Di samping memberitakan maslahat dan manfaat, sejarah sudah begitu banyak memberitahukan kepada kita bahwa kegiatan tulis-menulis memang bisa mendatangkan risiko buruk, bahkan risiko tak terbayangkan sama sekali oleh sang penulis atau khalayak, misalnya dihukum mati atau dijebloskan ke penjara. Gustave Flaubert, penulis roman-mashur Madame Bovary sekaligus pembaharu roman Prancis diadili karena tulisannya dianggap merusak tata susila dan akhlak anak muda. Buku-buku spiritualistis Hamzah Fansuri, tokoh sufi terkemuka Melayu atau Indonesia, perintis puisi modern Indonesia, dan pembaharu bahasa Indonesia, juga dibakar dan dimusnahkan serta pengikutnya diancam hukuman mati. Pada masa Orde Baru, sekadar mengingatkan, baru/hanya membaca atau memiliki novel-novel Pramoedya Ananta Toer, belum menulis, sudah mengakibatkan sang pemilik atau pembaca novel menghuni penjara bertahun-tahun. Untuk diingat pula, gara-gara tulisan tertentu yang ditulis oleh wartawan, penguasa Orde Baru bisa marah dan kemudian menutup sebuah majalah, Majalah Berita Mingguan Tempo, pada awal 1990-an; ini menunjukkan betapa menulis sangat berisiko pada masa Orde Baru. Demikian juga H.B. Jassin mengalami ancaman atau gugatan bertubi-tubi karena menerjemahkan al-Qur’an berwajah puisi. Tentulah kita juga masih ingat, gara-gara menulis peringkat orang-orang terkemuka berdasarkan suatu survei, dan menempatkan Nabi Muhammad tidak pada peringkat pertama, maka Arswendo Atmowiloto bukan hanya kehilangan Tabloid Monitor yang tertinggi tirasnya pada saat itu, tetapi juga harus beberapa tahun hidup di penjara. Baru-baru ini, pada masa demokratisasi sekarang, karena menulis sebuah berita tentang kemungkinan penyelewengan yang dilakukan oleh suatu perusahaan, Majalah Berita Mingguan Tempo digugat atau diperkarakan ke pengadilan oleh sang pemilik perusahaan, kemudian (di)kalah(kan) dan dihukum oleh pengadilan.

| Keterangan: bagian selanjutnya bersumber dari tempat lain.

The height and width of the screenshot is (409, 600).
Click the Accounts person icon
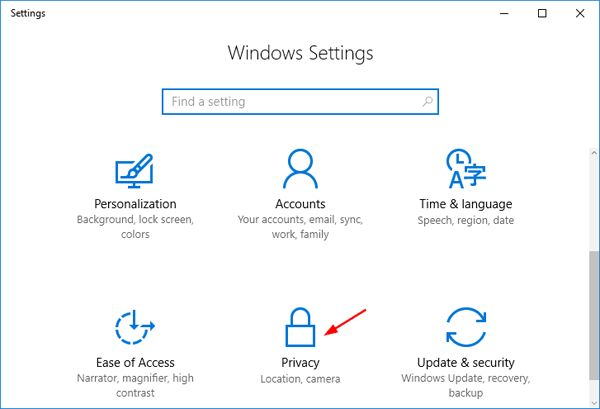pyautogui.click(x=301, y=168)
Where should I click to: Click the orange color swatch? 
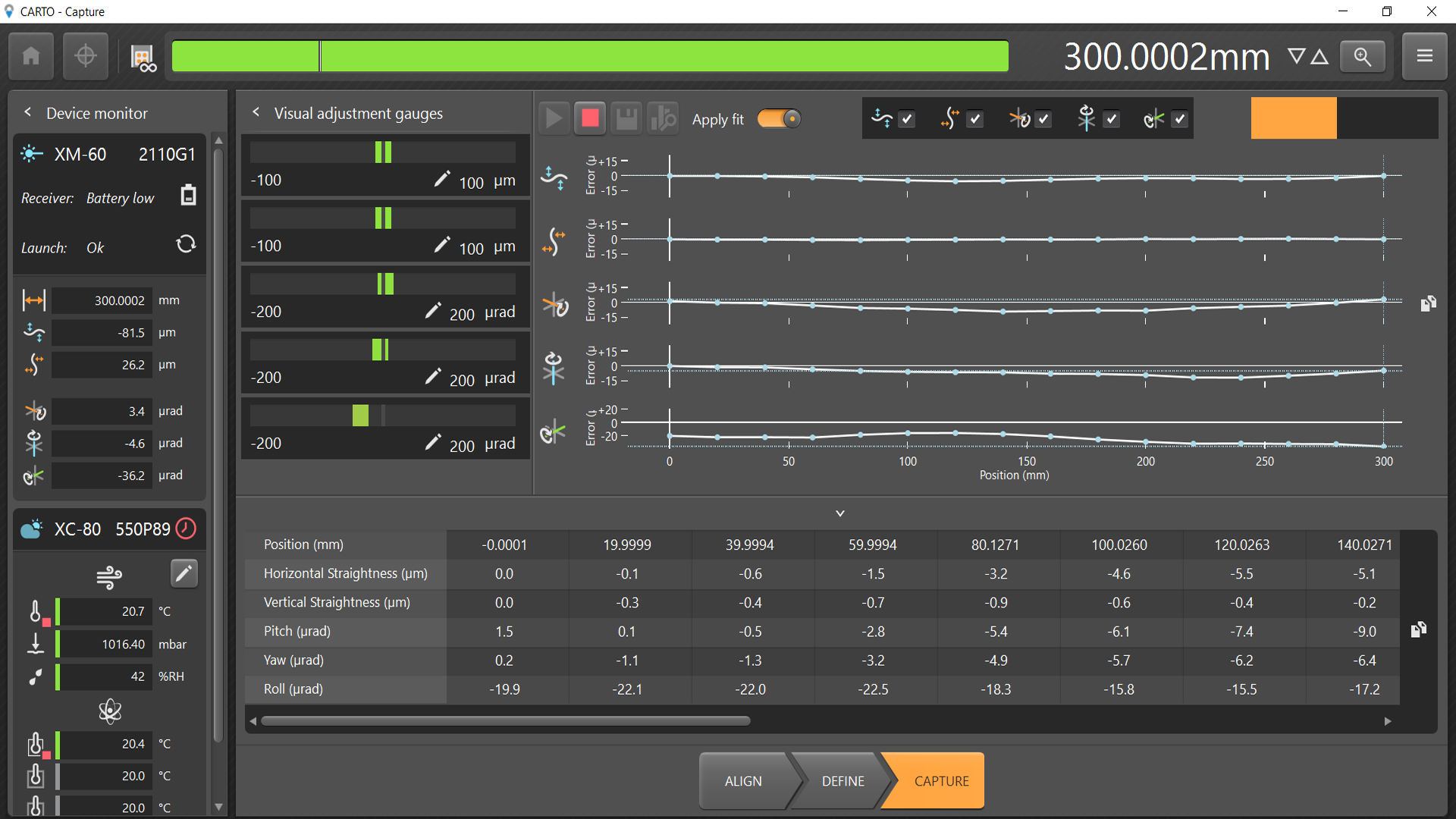pyautogui.click(x=1293, y=118)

Contoh-contoh di atas menegaskan betapa risiko besar selalu hadir atau membayangi kegiatan menulis yang dihajatkan untuk menyampaikan sesuatu yang bermakna dan atau berguna bagi banyak orang atau pelbagai kalangan.Betapapun besarnya risiko yang mungkin timbul, kegiatan menulis ternyata terus-menerus dilakukan atau dilaksanakan oleh banyak orang. Terbukti, kegiatan menulis berjalan terus, tidak bisa atau tak mungkin dihentikan oleh rupa-rupa kekuasaan atau otoritas apa pun – baik kekuasaan politik, ekonomi maupun kekuasaan sosial dan spiritual. Sebagai misal, kendati tulisan-tulisan yang dihasilkan terus-menerus (selalu) dilarang oleh kekuasaan politik, pada masa Orde Baru Pramoedya Ananta Toer tetap menulis. Mengapa? Ujar Pram, “Mengarang adalah tugas nasional bagi saya…. bisa saya katakan, mengarang adalah profesi. Saya hidup dan mati karena mengarang dan saya konsekuen terhadap semua akibat yang saya peroleh”. Sementara kata Nadine Gordimer, seorang penerima Nobel Sastra, “Menulis itu ada kita (being)” sehingga kata Isak Dinesen, “Menulis itu adalah jalan hidup”; “Menulis adalah sebuah petualangan”, ujar Albert Camus. “Jangan takut ambil risiko”, imbuh David Mamet. “Menulis itu mengikat makna’, ujar Hernowo menyitir ucapan Ali bin Abu Thalib. Lalu kata Ricoeur, menulis itu memakukan dan mengawetkan sesuatu dalam teks. Ada pula yang berkata, kegiatan menulis adalah kegiatan melawan lupa; mencegah amnesia sejarah; mengabadikan eksistensi. Semua pernyataan ini menandaskan bahwa di balik kegiatan tulis-menulis terdapat dorongan-dorongan spiritual, psikologis, sosial-politis, dan rekreatif yang bisa menimbulkan keteguhan, keberanian, kegigihan, kesungguhan, ketangguhan, dan sejenisnya pada diri penulis. Di sini menulis tampak disikapi sebagai laku spiritual, psikologis, sosial-politis, rekreatif, bahkan laku intelektual yang agung dan anggun sehingga menulis harus selalu dijalankan. Menulis pada akhirnya menjadi strategi laku hidup.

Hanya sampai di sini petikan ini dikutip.